Microscopic DNA Flexibility Analysis: PROBING THE BASE COMPOSITION AND ION DEPENDENCE OF MINOR GROOVE COMPRESSION WITH AN ARTIFICIAL DNA BENDING AGENT

Abstract

We have used an artificial DNA bending agent to monitor the local flexibility of the DNA helix as a function of Mg2+ cation concentration, sequence, and temperature. A DNA bending agent was constructed from a pair of triple helix-forming oligonucleotides connected by a flexible polymeric linker, which, when the linker is short enough, causes a bend in a minor groove region separating the two sites of triple helix formation. The unique aspect of this system is that, since the bent region is not in direct contact with the linker or the triple helix-forming oligonucleotides, the free energy reflecting the bendability of the minor helix groove can be estimated from a comparison of binding affinity between the bent and unbent triple helices. A binding competition experiment and association and dissociation kinetic assays executed at 37 degrees C in the presence of 10 mM Mg2+ have revealed an extremely small difference in binding affinity between bent (50 degrees ) and straight triple helices, suggesting that DNA flexibility with respect to minor groove compression is extremely high and virtually independent of the sequence of the distorted duplex.

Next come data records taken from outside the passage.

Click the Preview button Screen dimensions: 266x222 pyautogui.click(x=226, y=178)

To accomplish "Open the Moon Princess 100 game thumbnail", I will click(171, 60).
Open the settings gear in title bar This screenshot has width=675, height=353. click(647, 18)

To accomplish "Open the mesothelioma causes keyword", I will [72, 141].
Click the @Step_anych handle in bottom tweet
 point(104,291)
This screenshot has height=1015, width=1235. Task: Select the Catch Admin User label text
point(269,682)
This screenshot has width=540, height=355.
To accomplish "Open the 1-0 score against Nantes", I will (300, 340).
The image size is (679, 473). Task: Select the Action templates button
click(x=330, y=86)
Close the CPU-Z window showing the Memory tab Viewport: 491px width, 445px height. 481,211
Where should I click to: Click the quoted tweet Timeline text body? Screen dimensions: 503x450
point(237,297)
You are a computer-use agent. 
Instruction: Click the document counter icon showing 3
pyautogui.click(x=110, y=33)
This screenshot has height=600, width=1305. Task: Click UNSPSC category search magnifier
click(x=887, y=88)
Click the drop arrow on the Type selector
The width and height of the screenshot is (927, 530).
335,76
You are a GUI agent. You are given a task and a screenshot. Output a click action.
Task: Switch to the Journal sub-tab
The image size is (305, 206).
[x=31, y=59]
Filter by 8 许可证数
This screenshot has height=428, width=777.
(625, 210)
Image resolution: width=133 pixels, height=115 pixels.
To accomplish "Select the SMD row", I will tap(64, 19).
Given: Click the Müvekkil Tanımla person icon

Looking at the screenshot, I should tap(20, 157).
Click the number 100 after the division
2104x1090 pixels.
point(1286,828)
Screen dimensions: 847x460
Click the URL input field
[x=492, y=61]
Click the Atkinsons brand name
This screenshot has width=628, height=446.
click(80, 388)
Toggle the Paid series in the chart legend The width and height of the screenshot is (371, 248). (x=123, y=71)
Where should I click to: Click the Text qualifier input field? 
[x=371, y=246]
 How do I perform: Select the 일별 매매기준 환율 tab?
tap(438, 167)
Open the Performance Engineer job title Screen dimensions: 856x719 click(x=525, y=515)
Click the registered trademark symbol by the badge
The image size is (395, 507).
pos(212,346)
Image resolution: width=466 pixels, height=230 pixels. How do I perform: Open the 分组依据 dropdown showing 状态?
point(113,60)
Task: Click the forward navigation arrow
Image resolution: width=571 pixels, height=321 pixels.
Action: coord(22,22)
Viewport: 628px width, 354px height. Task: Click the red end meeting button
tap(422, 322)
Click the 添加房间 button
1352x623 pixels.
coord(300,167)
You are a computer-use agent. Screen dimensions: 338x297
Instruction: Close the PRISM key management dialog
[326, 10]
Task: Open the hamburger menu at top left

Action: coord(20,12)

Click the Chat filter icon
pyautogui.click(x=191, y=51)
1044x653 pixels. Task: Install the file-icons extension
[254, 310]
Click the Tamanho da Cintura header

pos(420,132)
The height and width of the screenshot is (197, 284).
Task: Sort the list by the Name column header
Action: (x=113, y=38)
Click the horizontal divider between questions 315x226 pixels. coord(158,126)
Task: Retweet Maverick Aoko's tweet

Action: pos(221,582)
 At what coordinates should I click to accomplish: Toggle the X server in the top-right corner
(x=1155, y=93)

This unexpectedly small difference in binding affinity was detected over the temperature range from 25 to 65 degrees C, and over a Mg2+ concentration range from 0.3 to 10 mM. Thus, these findings provide evidence that DNA bendability for minor groove compression is inherently high and independent of DNA sequence, temperature, or a 30-fold variation of Mg2+ ion concentration.